Какой-нибудь философ, в комфортабельном окружении своих книг, естественно, судит об этом по-иному, чем священник, вдобавок священник сельский. Полагаю, немного найдется духовников, которыми не овладевало бы с годами ощущение тягостного однообразия исповедей, своего рода головокружение. И не столько даже от того, что они слышат, сколько от того, о чем догадываются, от того, что скрыто за скупыми словами, всегда одними и теми же, угнетающе скудоумными, если их читаешь, но кишащими, как зловонные могильные черви, когда эти слова тебе нашептывают в тиши и мраке исповедальни. Поэтому-то нас и преследует образ гноящейся раны, из которой сочится самая субстанция жалкого рода человеческого. Какие великие дела мог бы творить мозг человека, не отложи в нем свою личинку эта ядовитая муха.
Нас, священников, обвиняют, нас всегда будут обвинять - это ведь так легко! - в том, что мы в глубине души питаем завистливую, ханжескую ненависть к мужской силе; однако всякому, хоть немного соприкоснувшемуся с грехом, ясно, что похоть непрерывно угрожает заглушить своими плевелами и плодовитой паразитической мерзостью и мужскую силу, и ум. Неспособная к созиданию, она оскверняет в самом зародыше хрупкий росток человечности; в ней, возможно, сокрыто начало всех изъянов нашего рода, и когда где-нибудь на извилистой тропинке дикого леса, глубины которого нам неведомы, мы сталкиваемся с нею лицом к лицу, когда застигаем ее в неприкрытом виде, такой, какой она вышла из рук искусителя, крик, вырывающийся из нашей утробы, это не просто вопль ужаса, но и проклятье: "Ты, только ты спустила с цепи смерть!"
Ошибка многих священников, скорее ревностных, чем мудрых, в том, что они подозревают людей в недобросовестности: "Вы не веруете, потому что вера стеснительна". Как часто мне доводилось слышать нечто подобное! Не правильнее ли было бы сказать: непорочность заповедана нам не в наказание, она - одно из таинственных, но очевидных, подтвержденных жизненным опытом условий того, данного нам свыше самопознания, познания себя в Боге, которое и есть вера. Порочность не разрушает этого познания, но уничтожает потребность в нем. Человек не верует, потому что утратил жажду веровать. Ты больше не стремишься познать себя. Сокровенная истина, твоя истина, тебя уже не интересует И сколько бы ты ни твердил, что догмы, которые ты еще вчера исповедовал, все еще присутствуют в твоем сознании, но только разум их не приемлет, это дела не меняет! В действительности обладаешь лишь тем, чего жаждешь, ибо для человека не существует абсолютного, тотального обладания. Ты больше не жаждешь себя. Ты больше не жаждешь радости. Любить себя можно только в боге. И ты больше никогда не полюбишь себя, ни в этом мире, ни в том - во веки веков.

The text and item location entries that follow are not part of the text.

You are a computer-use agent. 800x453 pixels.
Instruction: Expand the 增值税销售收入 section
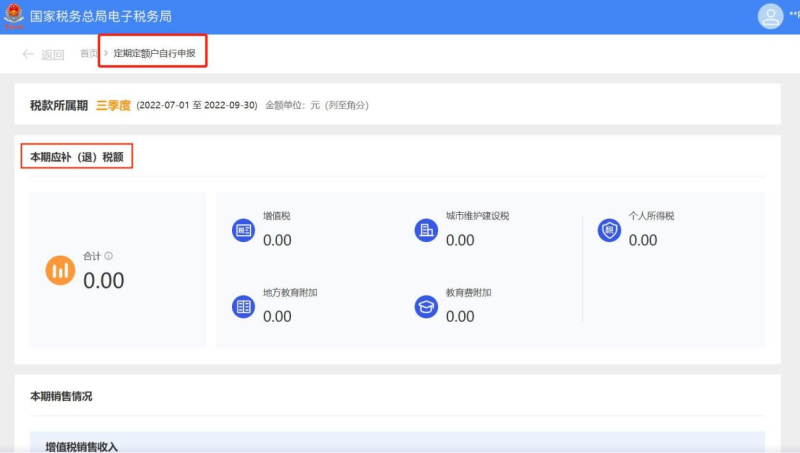[82, 446]
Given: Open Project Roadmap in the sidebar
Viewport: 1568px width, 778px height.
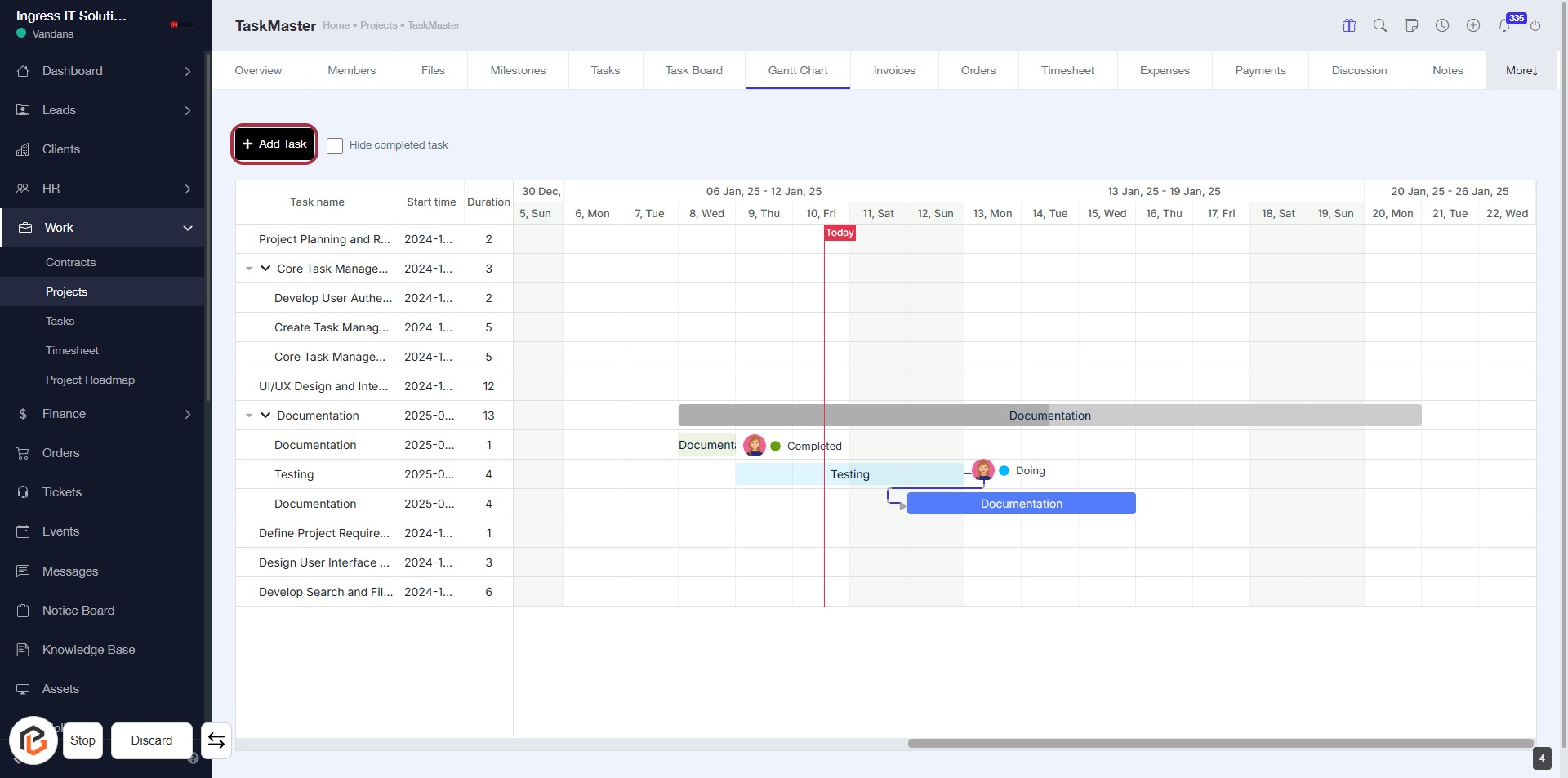Looking at the screenshot, I should [90, 380].
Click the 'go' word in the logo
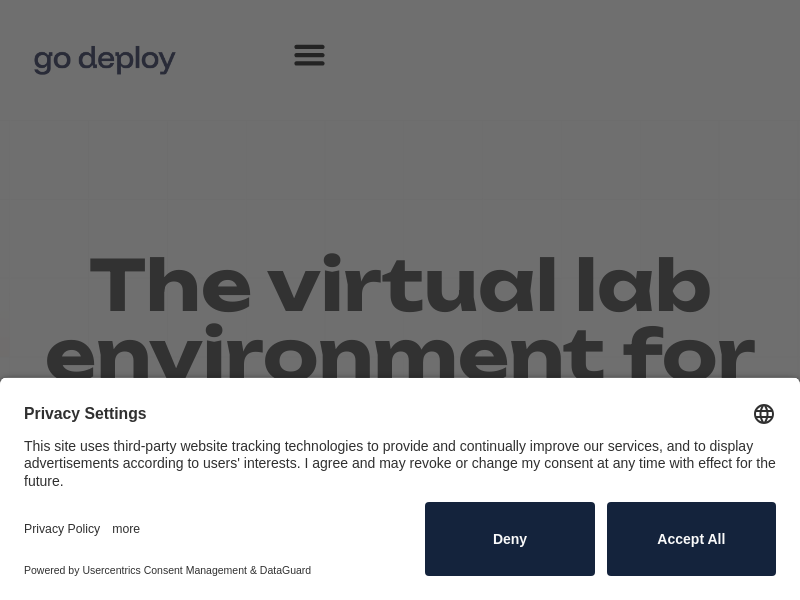Image resolution: width=800 pixels, height=600 pixels. [x=52, y=60]
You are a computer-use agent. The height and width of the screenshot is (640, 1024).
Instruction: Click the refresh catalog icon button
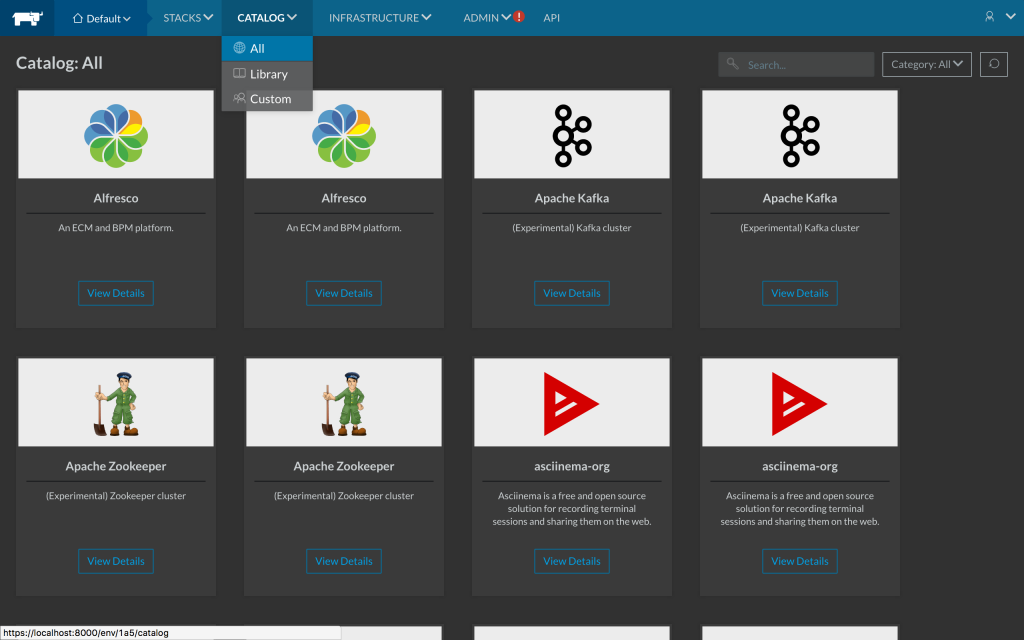[993, 64]
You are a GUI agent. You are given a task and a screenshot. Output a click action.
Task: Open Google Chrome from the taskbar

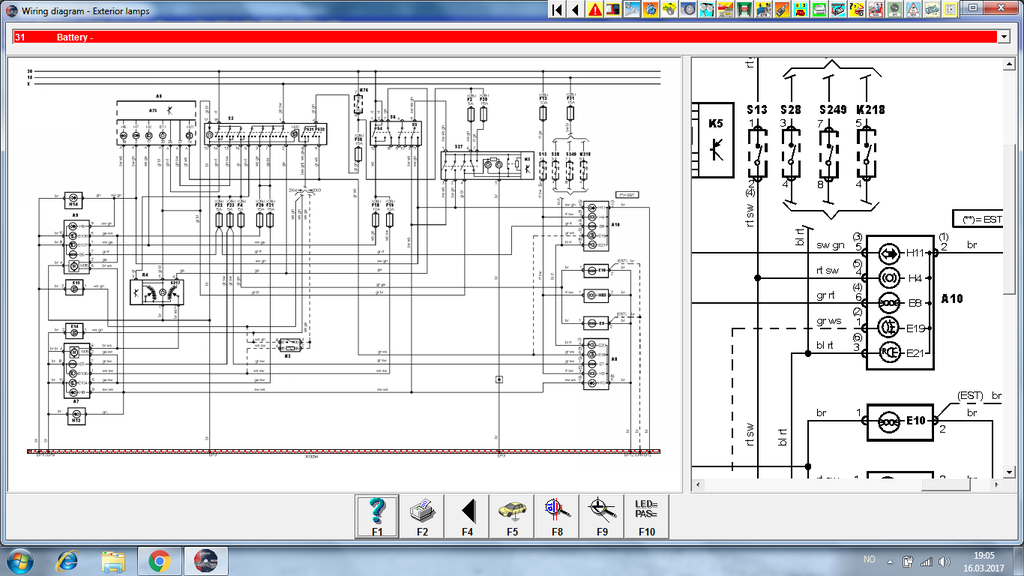(x=158, y=560)
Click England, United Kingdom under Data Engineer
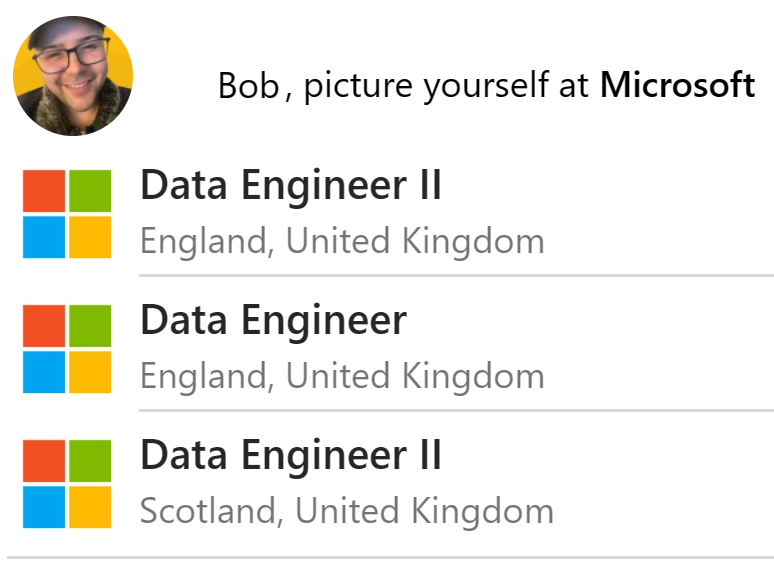 point(342,376)
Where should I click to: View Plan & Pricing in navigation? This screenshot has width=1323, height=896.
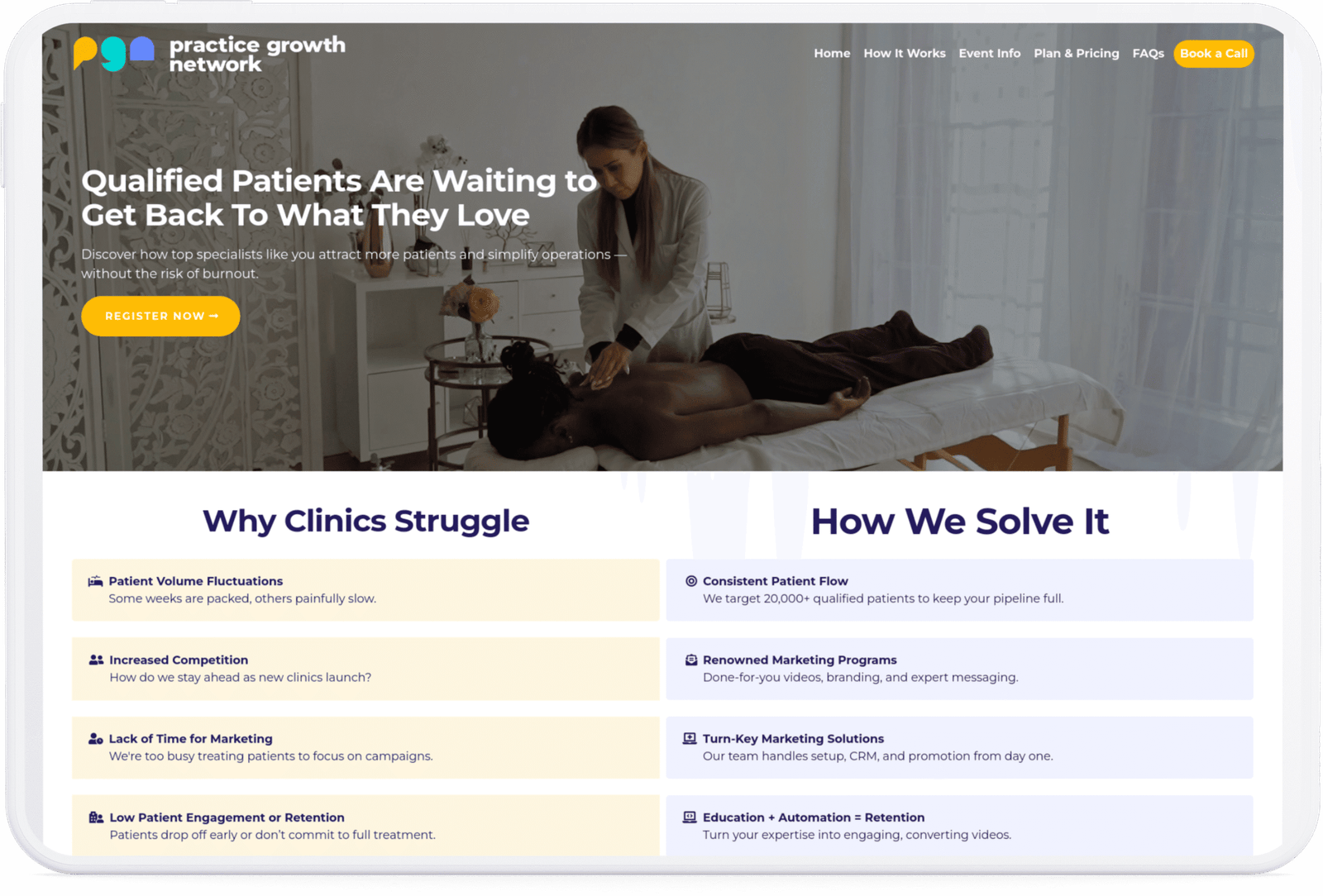pyautogui.click(x=1077, y=54)
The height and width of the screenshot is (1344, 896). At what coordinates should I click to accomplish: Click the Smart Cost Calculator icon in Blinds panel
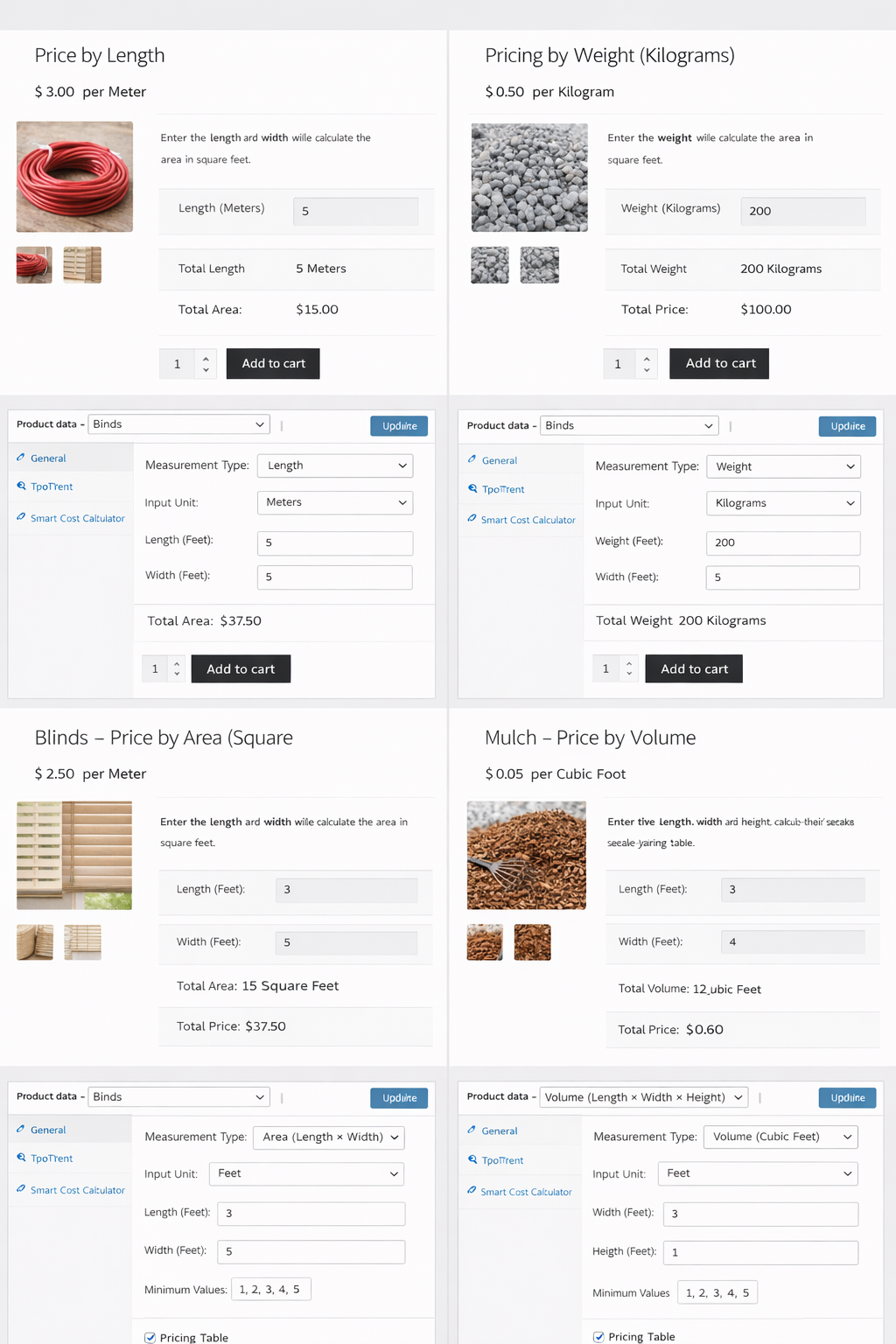click(x=23, y=1189)
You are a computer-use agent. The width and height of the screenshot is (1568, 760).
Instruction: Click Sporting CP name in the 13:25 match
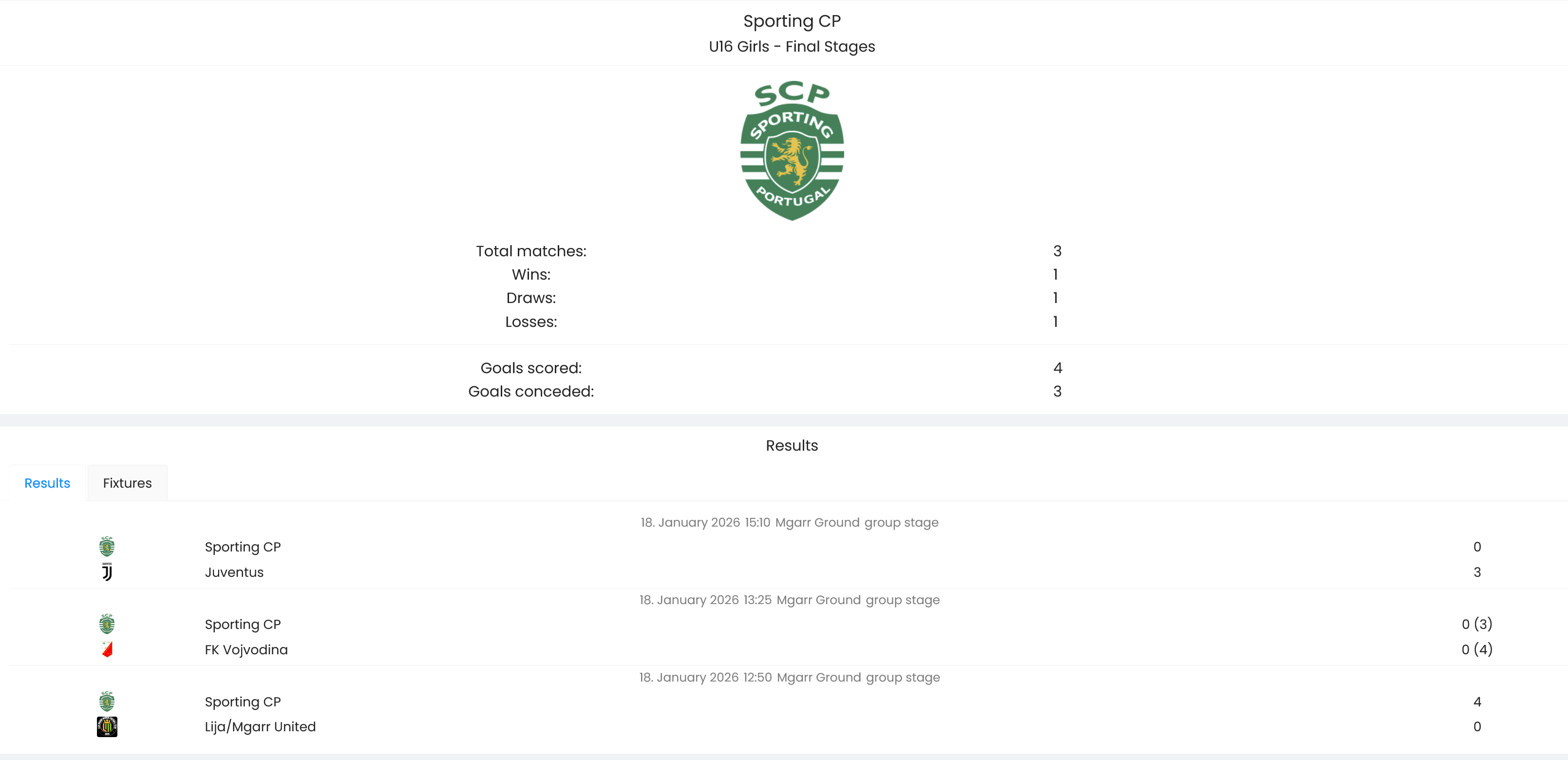tap(242, 624)
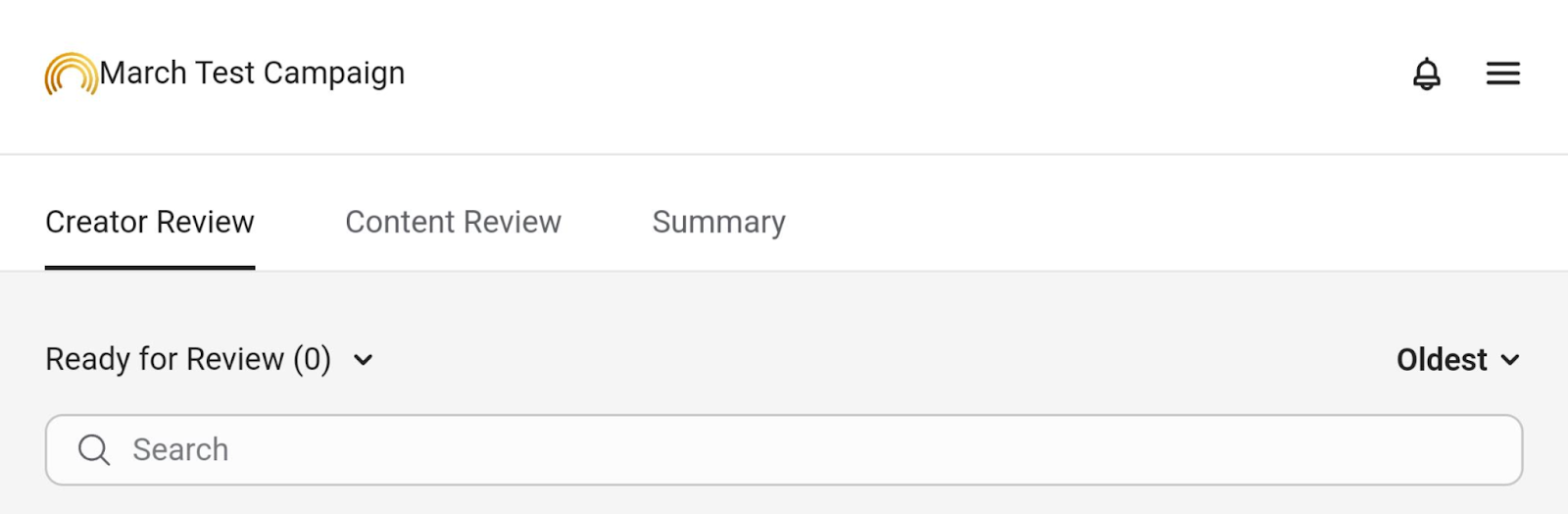Focus the Search input field

pyautogui.click(x=784, y=450)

(Внизу, на полях этой страницы, можно разобрать многократно перечеркнутые, но все еще доступные прочтению строки: "Я писал это в тоске, в глубоком смятении сердца и чувств. Буря мыслей, образов, слов. Душа нема. Бог нем. Безмолвие".)
Ощущение, что это еще не самое страшное: настоящее искушение - то, которого я жду, - еще на далеких подступах, оно гряде г, медленно надвигаясь на меня, возвещая о себе этими бредовыми стенаниями. И бедная моя душа тоже его ждет. Она нема. Помрачение тела и души.
(Внезапность, ошеломительный характер несчастья, обрушившегося на меня. Дар молитвы покинул меня без всякого предварительного надрыва, сам собой, как падает плод...)
Ужас пришел потом. Я понял, что сосуд разбит, увидев, что руки мои пусты.
Я хорошо знаю, что такого рода испытание не ново. Врач сказал бы мне, без сомнения, что я просто страдаю нервным истощением, что нелепо питаться только хлебом и вином. Но прежде всего: я отнюдь не чувствую себя истощенным, напротив. Мне лучше. Вчера я, можно сказать, почти пообедал: картошка, масло. К тому же я без труда справляюсь со своей работой. Господь ведает, как я подчас жажду побороть себя! Мне кажется, что я вновь обрету мужество. Иногда боли в животе еще возвращаются. Но теперь они застигают меня врасплох - я уже не живу в непрерывном ожидании, как прежде...
Я знаю также, сколько рассказывают всякого - правдивого и ложного - о душевных тяготах святых. Увы, сходство здесь чисто внешнее! Святым не приходилось приспосабливаться к своему бремени, а я уже чувствую, как приноравливаюсь к своему. Если бы я уступил искушению пожаловаться кому бы то ни было, порвалась бы последняя нить, связующая меня с Богом, я был бы сломлен, я погрузился бы, мне кажется, в вечное безмолвие.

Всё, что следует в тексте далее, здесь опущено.